Better Safe Than Sorry While your chances of being struck by lightning are slim (an estimated 1 in 600,000), you can significantly improve these odds by following some common lightning safety rules when golfing:
- Do not stand underneath a natural lighting rod such as a tall, isolated tree.
- Avoid projecting above the surrounding landscape as you would do if you were standing on a hilltop, in an open field, on the beach, or fishing from a small boat.
- Get out of and away from open water.
- Get away from your golf cart.
- Place your golf clubs on the ground away from you.
- Stay away from wire fences, clotheslines, metal pipes, rails and other metallic paths which could carry lightning to you from some distance away.
- Avoid standing in small isolated sheds or other small structures in open areas.
- In a forest, seek shelter in a low area under a thick growth of small trees.
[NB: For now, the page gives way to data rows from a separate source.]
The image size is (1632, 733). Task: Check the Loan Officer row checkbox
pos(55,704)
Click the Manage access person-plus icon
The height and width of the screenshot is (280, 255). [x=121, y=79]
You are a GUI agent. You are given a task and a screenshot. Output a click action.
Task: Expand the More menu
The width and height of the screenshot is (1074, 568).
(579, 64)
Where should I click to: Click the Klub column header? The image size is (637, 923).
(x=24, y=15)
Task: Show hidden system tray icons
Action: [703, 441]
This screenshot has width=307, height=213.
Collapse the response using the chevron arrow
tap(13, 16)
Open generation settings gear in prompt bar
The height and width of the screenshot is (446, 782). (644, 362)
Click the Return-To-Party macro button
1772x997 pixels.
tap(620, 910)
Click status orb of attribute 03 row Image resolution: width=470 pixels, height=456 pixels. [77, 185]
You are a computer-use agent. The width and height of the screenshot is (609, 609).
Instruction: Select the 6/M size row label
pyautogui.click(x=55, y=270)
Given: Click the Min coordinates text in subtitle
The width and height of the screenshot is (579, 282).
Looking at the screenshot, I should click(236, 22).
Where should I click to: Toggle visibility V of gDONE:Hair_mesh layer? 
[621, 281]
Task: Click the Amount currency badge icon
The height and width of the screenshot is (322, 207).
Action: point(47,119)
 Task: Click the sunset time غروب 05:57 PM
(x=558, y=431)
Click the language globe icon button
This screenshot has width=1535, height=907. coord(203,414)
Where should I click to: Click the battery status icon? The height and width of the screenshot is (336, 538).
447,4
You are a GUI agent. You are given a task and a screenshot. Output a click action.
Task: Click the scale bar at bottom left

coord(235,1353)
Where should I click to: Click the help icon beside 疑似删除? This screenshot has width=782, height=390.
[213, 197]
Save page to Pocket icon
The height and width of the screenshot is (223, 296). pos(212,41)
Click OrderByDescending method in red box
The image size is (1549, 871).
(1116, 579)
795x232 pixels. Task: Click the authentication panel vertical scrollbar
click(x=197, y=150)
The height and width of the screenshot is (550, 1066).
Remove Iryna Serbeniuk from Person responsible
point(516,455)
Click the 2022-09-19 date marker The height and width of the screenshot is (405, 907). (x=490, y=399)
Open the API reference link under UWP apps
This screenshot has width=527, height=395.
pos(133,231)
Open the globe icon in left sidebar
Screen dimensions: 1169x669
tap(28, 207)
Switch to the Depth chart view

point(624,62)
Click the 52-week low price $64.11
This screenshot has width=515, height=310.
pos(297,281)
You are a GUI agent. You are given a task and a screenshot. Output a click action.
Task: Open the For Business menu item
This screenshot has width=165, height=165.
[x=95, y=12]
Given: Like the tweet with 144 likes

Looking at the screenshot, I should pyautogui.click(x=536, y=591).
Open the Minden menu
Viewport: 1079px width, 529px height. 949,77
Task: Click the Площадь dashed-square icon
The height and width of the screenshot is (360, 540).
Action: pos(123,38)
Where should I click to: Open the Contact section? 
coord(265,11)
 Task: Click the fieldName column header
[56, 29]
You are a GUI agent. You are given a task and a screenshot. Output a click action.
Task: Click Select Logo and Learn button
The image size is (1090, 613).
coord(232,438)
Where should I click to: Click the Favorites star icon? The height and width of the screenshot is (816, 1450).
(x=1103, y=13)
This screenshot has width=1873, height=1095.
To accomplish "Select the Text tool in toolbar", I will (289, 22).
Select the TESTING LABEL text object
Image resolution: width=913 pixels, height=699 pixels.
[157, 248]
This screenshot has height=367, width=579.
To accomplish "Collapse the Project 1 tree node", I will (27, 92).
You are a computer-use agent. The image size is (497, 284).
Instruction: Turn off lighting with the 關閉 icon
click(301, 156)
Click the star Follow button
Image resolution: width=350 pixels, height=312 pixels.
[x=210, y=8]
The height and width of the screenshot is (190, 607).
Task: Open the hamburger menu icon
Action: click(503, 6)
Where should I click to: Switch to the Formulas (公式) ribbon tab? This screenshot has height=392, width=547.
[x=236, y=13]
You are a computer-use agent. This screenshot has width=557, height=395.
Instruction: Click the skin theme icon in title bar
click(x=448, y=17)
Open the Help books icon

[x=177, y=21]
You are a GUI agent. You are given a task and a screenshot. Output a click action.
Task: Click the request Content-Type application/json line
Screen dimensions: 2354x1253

In open areas, go to a low place such as a ravine or a valley.
- If you're hopelessly isolated in a level field of prairie and you feel your hair stand on end - indicating that lightning is about to strike - drop to your knees and bend forward putting your hands on your knees. Do not lie flat on the ground!
- If you are in a group in the open, spread out, keeping people several yards apart.
Lightning First Aid Persons struck by lightning receive a severe electrical shock and may be burned, but they carry no electrical charge and can be handled safely. Someone who appears to have been killed by lightning often can be revived by prompt action.
The American Red Cross says that if a victim is not breathing, you should immediately begin mouth-to-mouth resuscitation, once every 5 seconds to adults and once every 3 seconds to infants and small children, until medical help arrives.
If both pulse and breathing are absent, CPR (cardiopulmonary resuscitation) is necessary. CPR should only be administrated by properly trained individuals.